It's called a "shareholder's rights" plan, but more often than not, it results in entrenched management. Auto-parts retailer CSK Auto (NYSE: CAO) became the latest company to adopt a so-called "poison pill" defense, following the announcement of a hostile bid by rival O'Reilly Automotive (Nasdaq: ORLY).

CSK adopted the plan after O'Reilly bid $8 a share for the retailer, which had seen its stock plummet some 70% over the past six months as sluggish sales, increased costs, and higher rent caused it to post a $5.8 million loss in December. O'Reilly's bid amounted to a 34% premium to CSK's price when the offer was made public. Yet looking at CSK's stock over the past month, the bid would amount to a 60% premium.

The poison pill calls for shareholders to buy $90 worth of shares for just $45 if any entity tries to buy 10% or more of CSK's stock. The company adopted the plan to try and thwart a takeover by O'Reilly as it considers other strategic alternatives. According to CSK, some 20 different parties have executed to either confidentiality or standstill agreements, though O'Reilly is not one of them. For its part, O'Reilly says it made its offer public after failing to work with CSK's board, and that it feels the bid offers shareholders a measure of security they don't currently have.

Poison pills are often viewed as anti-shareholder in nature, because they can keep current management in place. That, along with staggered board elections, can thwart shareholders from shaking up a moribund company, preventing an acquirer from replacing enough of the board to remove the pill.

While that's the case with most plans, it doesn't seem to be so with CSK. For one, this particular arrangement expires in one year, unless shareholders approve an extension. That's a positive sign, suggesting that management is truly concerned with maximizing shareholder value in any deal it ultimately works out. This particular poison pill gives management the time and flexibility needed to consider any offers.

Yet CSK also needs to be careful not to spurn O'Reilly too much. The credit markets are a much different place than they were last March, when O'Reilly first approached the retailer. While JPMorgan Chase (NYSE: JPM) has been brought in to sort through its alternatives, public or private equity may no longer have the ready capital it would need to make a sweeter or more viable offer than O'Reilly's.

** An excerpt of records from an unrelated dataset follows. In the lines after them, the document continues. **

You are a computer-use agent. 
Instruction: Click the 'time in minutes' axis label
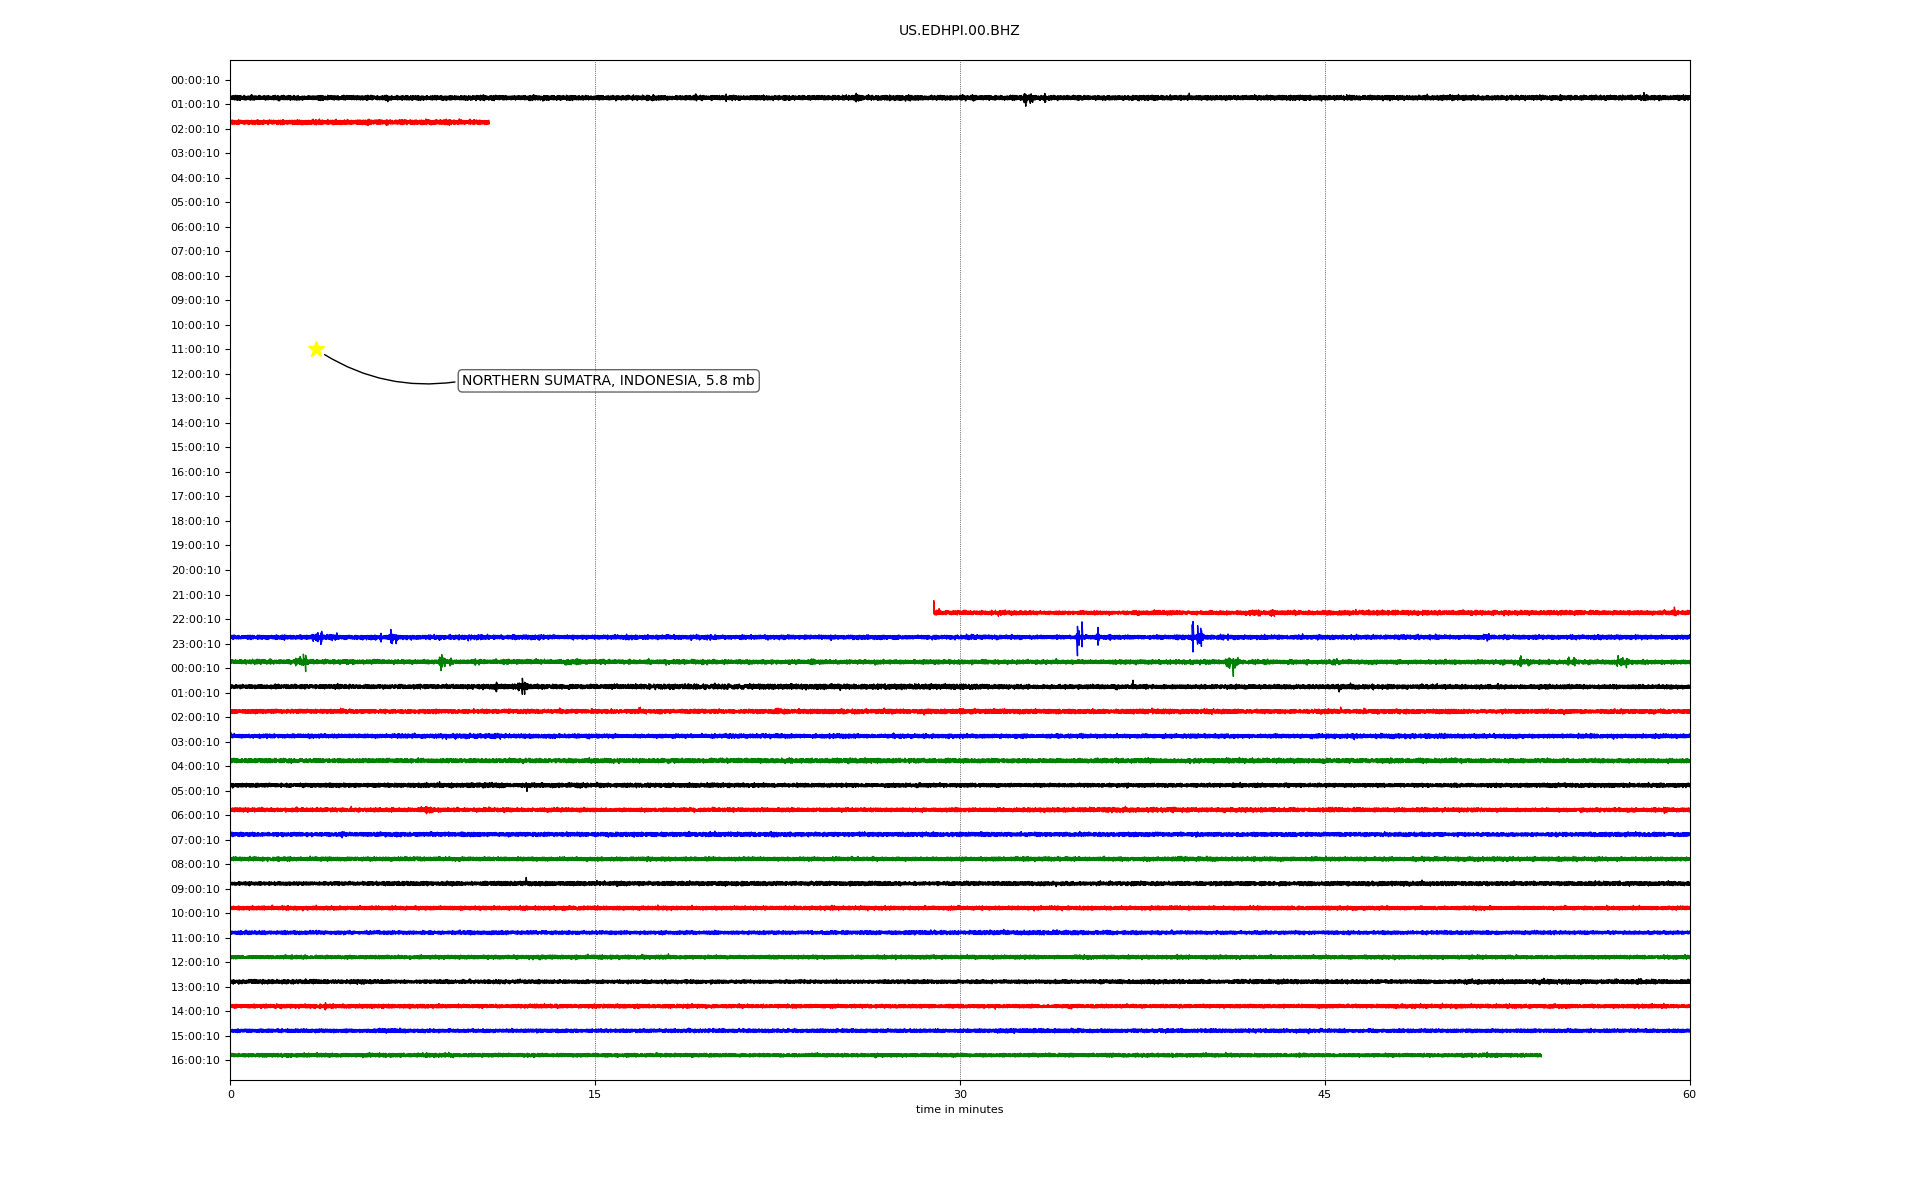pos(959,1110)
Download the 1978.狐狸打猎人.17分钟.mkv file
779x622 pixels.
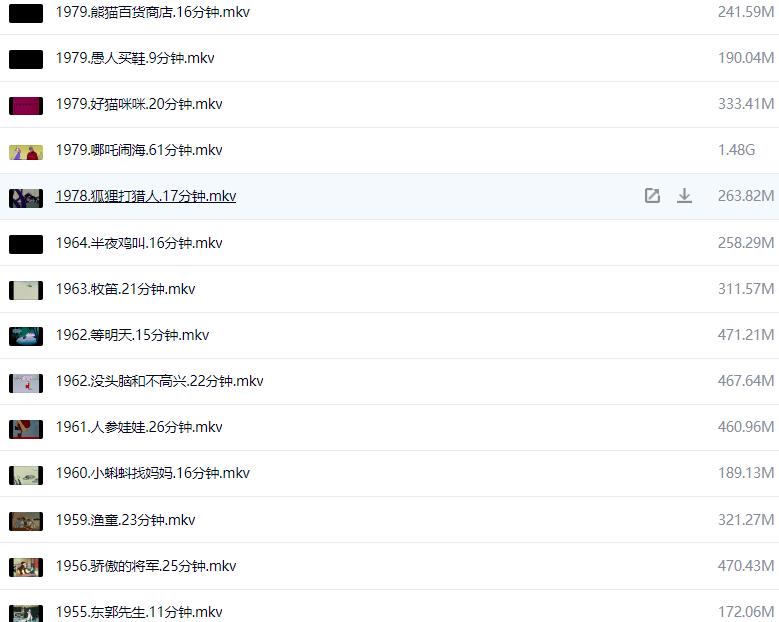point(684,196)
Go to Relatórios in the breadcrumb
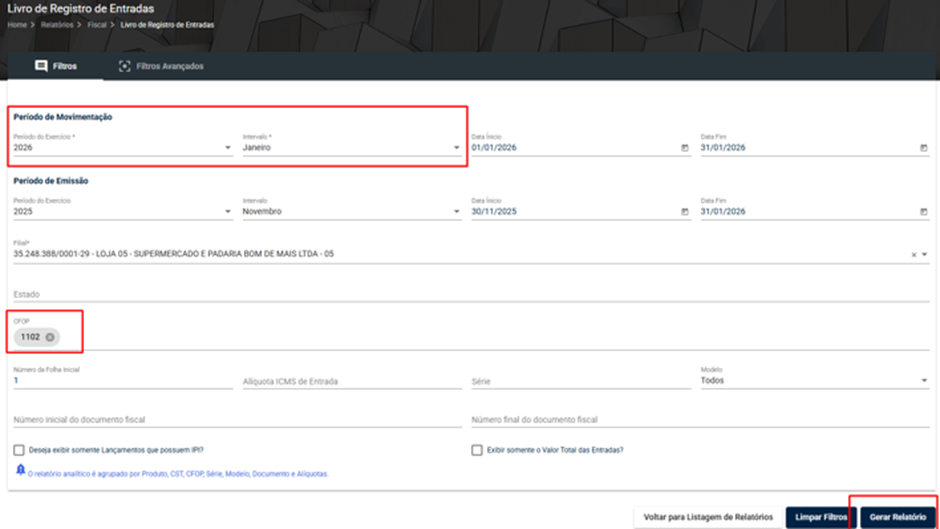940x529 pixels. [x=57, y=25]
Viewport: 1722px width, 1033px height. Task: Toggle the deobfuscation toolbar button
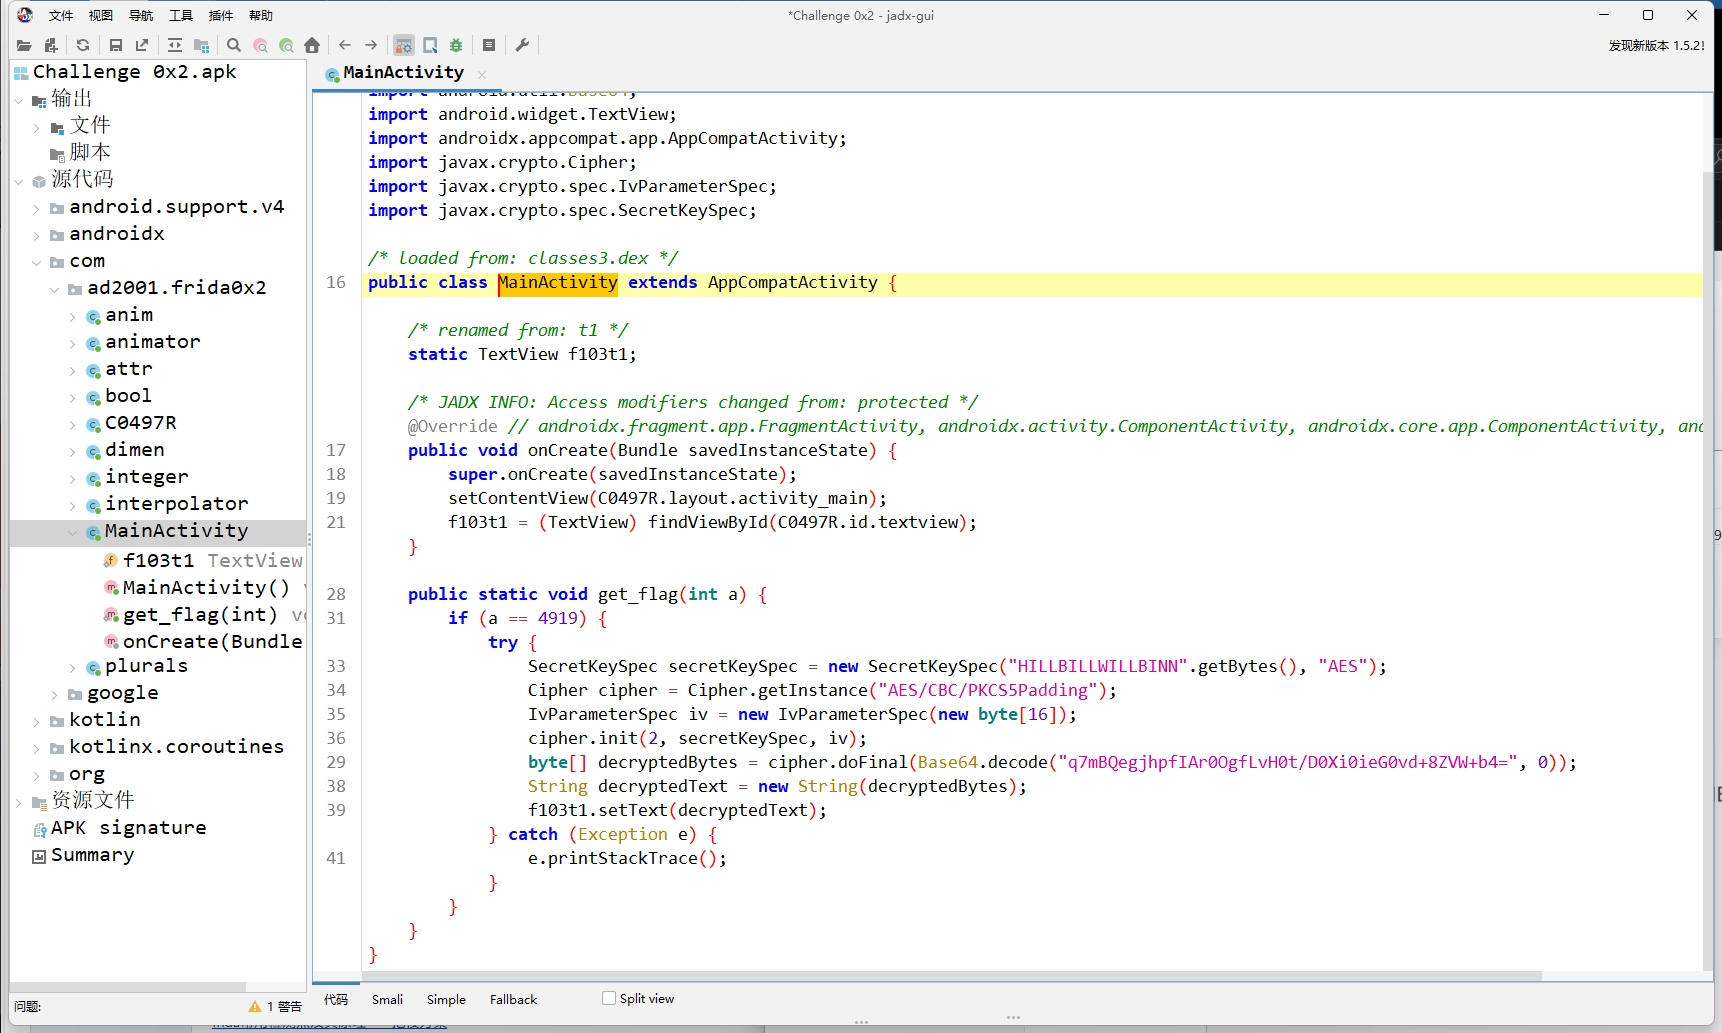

Over the past year, auto parts retailers have been having a rough go of it. Although CSK may be one of the worst performers, Pep Boys (NYSE: PBY) and Auto Nation (NYSE: AN) have done only slightly better. Even the shares of the nation's biggest parts retailer, AutoZone (NYSE: AZO), remain below where they were last year, though on a number of metrics it is perhaps the best value of any of the bunch.

Still, O'Reilly boasts a strong balance sheet, holding $110 million in cash. Only Genuine Parts (NYSE: GPC) has more, with $330 million. Genuine Parts has previously indicated that it's interested in making acquisitions, but it's looking more on the industrial side to better deploy its cash.

Merger and acquisition activity is hardly dead, but it's not quite as vital as it once was, either. A growing number of private equity groups have recently backed out of deals as their target's fortunes changed. In this climate, CSK's weakening financials may not be enough to attract a buyer. Shareholders may then not have an option to exercise any rights -- friendly or otherwise.